Emergency decree gets extended
Published on October 19, 2005 - Controversial law making things worse, critics claim. The Cabinet yesterday extended the controversial state of emergency for the deep South despite mounting insistence from lawmakers and civic leaders that the sweeping powers granted to security authorities by the law have done little to pacify the troubled region.
“The government has no choice but to extend the state of emergency. The situation requires us to do so,” Prime Minister Thaksin Shinawatra insisted.
The emergency law permits the government to declare a state of emergency that is renewable every three months.
The current application, declared on July 20 and due to expire tomorrow, allows officials to exercise their authority at will through a variety of moves: impose curfews, ban public gatherings, limit travel, censor newspapers, ban publications, hold suspects without charge for 30 days, confiscate property, and wiretap telephones.
In defence of the measures, Thaksin pointed out that even such entrenched liberal democracies as the US and Britain, in their war on terrorism, permit suspects to be detained up to three and six months, respectively.
“So let’s not be more Catholic than the Pope,” Thaksin quipped.
One clause of the emergency decree that has irked its critics is legislation to grant immunity to officials from civil, criminal, and disciplinary action for acts carried out under the decree’s provisions, including the killing of suspects.
Vocal critics of the government’s handling of the ongoing insurgency in the deep South have said the law will only succeed in further alienating members of the Malay-Muslim majority. Since hostilities first erupted in January 2004, more than 1,000 people have been killed in attacks by militants and violent clashes between insurgents and security forces.
“The emergency law is only making local Muslims more wary of government officials because they feel the law gives authorities a licence to murder them with impunity,” said Maha Sarakham Senator Thongbai Thongbao, a prominent human rights advocate.
He insisted that normal criminal laws were sufficient to cope with the insurgency.

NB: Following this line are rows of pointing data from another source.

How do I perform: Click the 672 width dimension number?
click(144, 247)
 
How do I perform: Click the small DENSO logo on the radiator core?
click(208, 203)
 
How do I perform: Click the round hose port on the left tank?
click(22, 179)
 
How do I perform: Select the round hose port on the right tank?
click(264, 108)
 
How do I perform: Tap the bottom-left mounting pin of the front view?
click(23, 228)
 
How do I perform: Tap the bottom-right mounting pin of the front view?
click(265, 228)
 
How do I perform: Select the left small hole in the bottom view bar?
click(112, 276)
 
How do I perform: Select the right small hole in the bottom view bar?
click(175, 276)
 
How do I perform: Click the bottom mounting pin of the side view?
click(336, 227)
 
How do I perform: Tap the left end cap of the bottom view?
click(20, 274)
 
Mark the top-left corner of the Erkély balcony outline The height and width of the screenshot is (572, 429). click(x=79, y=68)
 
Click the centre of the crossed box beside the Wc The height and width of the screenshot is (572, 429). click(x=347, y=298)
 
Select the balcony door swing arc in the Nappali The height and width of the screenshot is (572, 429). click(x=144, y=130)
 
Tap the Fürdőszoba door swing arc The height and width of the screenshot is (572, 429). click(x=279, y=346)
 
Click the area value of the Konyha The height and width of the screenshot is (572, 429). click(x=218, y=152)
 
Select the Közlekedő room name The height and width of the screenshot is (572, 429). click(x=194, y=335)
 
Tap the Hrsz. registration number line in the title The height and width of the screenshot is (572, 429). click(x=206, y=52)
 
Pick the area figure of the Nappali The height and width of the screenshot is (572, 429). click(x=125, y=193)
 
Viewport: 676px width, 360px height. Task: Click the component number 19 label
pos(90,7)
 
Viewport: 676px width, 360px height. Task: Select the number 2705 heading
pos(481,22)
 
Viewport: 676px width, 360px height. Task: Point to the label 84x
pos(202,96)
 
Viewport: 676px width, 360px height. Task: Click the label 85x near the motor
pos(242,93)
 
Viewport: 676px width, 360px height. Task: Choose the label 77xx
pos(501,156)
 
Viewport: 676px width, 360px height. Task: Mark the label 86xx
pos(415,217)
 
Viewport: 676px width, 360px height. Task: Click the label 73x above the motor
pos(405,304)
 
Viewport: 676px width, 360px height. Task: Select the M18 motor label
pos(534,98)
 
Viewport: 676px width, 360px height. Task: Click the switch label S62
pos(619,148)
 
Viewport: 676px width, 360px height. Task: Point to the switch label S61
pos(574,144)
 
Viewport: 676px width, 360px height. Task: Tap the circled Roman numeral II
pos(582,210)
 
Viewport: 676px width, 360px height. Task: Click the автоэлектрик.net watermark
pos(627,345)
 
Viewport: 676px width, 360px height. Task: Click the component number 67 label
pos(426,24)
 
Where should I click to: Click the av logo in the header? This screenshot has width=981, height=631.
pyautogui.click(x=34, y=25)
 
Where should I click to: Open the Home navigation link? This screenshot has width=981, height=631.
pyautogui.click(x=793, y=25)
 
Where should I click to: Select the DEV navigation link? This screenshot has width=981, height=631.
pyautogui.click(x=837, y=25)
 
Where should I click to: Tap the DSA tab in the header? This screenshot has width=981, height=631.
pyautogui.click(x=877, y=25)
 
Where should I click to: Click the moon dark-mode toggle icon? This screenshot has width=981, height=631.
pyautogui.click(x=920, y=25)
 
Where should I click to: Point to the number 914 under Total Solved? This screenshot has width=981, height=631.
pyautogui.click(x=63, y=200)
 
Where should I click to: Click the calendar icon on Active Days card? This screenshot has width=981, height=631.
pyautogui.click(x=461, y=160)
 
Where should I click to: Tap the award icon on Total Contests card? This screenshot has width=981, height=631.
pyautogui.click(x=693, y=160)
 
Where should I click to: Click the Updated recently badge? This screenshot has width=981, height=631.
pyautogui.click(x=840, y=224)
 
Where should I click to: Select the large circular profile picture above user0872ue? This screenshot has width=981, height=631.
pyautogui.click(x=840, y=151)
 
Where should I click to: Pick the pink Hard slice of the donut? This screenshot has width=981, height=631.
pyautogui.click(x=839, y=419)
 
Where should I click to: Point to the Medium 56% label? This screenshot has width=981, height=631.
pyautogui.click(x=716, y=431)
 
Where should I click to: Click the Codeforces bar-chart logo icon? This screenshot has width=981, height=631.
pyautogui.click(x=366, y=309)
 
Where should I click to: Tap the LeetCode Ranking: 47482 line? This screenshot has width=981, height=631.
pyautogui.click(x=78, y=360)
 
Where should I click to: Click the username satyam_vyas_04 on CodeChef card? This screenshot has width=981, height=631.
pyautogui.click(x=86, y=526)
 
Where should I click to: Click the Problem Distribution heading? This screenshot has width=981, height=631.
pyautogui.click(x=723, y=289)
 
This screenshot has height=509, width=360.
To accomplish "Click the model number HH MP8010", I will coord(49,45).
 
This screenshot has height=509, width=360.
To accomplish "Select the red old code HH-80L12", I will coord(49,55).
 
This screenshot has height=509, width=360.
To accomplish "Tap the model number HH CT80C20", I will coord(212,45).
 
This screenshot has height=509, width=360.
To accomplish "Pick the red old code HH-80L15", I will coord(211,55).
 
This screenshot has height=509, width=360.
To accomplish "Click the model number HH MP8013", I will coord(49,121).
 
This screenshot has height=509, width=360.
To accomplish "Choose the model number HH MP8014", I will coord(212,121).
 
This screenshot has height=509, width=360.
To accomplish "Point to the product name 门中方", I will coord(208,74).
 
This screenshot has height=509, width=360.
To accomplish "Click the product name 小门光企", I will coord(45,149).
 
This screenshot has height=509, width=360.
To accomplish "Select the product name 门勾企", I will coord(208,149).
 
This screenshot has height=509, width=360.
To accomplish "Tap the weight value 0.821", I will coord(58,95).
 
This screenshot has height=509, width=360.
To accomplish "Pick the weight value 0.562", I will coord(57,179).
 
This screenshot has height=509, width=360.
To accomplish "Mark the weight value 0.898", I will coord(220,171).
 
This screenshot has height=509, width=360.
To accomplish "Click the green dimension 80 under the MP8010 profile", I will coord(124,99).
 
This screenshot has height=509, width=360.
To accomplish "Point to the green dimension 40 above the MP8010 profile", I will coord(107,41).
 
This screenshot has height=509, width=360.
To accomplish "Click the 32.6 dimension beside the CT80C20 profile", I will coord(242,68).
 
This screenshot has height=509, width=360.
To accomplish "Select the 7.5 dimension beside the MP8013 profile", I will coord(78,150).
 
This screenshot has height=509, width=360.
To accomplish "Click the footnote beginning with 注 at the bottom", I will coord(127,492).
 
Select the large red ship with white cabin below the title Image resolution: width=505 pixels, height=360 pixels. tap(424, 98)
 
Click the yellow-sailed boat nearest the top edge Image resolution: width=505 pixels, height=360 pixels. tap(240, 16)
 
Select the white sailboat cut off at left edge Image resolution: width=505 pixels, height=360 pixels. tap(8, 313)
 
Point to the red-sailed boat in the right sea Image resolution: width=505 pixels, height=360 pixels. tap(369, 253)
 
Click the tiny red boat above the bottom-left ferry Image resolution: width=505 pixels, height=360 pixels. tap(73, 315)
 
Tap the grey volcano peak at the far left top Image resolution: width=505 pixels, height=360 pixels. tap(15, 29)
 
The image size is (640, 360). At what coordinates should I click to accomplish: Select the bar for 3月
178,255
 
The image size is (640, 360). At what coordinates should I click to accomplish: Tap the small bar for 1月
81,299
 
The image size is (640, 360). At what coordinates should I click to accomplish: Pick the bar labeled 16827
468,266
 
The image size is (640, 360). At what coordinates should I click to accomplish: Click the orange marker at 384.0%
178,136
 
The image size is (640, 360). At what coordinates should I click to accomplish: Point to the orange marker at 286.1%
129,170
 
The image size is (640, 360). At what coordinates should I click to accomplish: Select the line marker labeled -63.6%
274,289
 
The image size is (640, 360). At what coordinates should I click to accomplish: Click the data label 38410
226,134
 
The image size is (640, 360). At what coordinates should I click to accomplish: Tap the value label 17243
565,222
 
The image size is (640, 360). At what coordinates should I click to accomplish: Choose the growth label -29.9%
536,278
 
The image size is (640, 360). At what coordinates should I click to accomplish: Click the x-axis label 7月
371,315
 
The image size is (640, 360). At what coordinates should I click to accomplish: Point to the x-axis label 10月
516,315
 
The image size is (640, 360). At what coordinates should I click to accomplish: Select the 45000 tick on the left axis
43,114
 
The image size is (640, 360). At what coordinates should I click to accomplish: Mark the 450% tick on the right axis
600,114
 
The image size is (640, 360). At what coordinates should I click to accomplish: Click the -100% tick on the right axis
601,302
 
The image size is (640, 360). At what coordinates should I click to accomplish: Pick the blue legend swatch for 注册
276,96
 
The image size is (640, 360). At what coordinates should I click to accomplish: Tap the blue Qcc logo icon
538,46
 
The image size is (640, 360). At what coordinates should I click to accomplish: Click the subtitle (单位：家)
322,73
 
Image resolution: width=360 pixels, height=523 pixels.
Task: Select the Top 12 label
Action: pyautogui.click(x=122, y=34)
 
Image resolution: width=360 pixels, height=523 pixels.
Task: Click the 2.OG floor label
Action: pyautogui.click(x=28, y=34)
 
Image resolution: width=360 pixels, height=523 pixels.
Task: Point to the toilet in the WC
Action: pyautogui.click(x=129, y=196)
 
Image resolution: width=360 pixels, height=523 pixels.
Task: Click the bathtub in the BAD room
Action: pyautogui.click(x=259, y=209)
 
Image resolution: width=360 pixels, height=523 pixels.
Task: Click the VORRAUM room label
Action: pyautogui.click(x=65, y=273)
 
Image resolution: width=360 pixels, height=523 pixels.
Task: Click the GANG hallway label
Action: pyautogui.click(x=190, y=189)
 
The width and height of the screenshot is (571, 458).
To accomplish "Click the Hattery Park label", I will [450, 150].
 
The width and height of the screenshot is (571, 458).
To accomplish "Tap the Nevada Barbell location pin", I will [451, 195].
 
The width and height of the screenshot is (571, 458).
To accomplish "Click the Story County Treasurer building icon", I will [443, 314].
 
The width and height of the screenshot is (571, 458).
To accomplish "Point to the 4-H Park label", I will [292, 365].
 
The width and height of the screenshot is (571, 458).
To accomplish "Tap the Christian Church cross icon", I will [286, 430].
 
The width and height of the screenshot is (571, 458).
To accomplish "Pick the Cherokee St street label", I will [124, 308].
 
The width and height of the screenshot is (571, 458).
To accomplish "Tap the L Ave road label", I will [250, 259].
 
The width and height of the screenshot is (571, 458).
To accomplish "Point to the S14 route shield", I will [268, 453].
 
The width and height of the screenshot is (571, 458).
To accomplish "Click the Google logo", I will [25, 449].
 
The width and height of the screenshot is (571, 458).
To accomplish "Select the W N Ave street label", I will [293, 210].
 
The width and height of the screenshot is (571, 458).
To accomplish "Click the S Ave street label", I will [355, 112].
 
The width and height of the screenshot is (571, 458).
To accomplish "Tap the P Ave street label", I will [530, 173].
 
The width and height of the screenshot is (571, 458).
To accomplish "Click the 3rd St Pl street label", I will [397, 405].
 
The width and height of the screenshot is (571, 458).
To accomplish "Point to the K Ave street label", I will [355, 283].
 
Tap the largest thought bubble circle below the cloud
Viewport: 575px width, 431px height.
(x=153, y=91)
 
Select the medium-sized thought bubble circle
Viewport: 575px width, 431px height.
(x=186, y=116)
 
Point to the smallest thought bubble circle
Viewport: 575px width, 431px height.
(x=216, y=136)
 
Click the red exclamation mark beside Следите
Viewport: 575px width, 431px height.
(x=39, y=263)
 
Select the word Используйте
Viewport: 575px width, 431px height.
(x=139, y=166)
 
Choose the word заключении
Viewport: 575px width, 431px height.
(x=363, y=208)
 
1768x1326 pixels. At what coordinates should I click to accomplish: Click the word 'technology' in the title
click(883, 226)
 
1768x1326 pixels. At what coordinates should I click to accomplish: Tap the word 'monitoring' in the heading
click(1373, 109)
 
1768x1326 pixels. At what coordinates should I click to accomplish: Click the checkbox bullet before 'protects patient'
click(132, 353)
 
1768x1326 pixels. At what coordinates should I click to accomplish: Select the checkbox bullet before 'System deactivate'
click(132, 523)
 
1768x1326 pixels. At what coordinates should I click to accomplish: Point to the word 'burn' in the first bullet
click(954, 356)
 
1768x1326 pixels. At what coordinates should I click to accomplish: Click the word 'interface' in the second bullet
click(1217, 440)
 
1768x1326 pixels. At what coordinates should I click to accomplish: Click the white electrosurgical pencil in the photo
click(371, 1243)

“The problem is not the absence of adequate laws; rather, it is the government’s lack of understanding of the root causes of the violence,” Thongbai said.
Narathiwat Senator Umar Thoyib noted that even with the emergency decree in effect for the past three months, violence in the region has continued unabated.
“The state of emergency has not only failed to contain violence but has created even more grievances in the local Muslim community,” Umar said.
As an example, he cited the case of 131 Thai Muslims who recently crossed into Malaysia to seek political asylum there, allegedly in fear of retaliation from security forces.
Meanwhile, the Central Islamic Committee of Thailand has issued a statement expressing its condolences to the families of the monk and two temple boys savagely attacked and murdered by suspected militants on Sunday.
The committee condemned the killings, during which some 20 suspected Muslim separatists stormed a monastery in Pattani, hacked an elderly Buddhist monk to death, and shot two temple boys dead. The attackers then proceeded to torch the monks’ living quarters.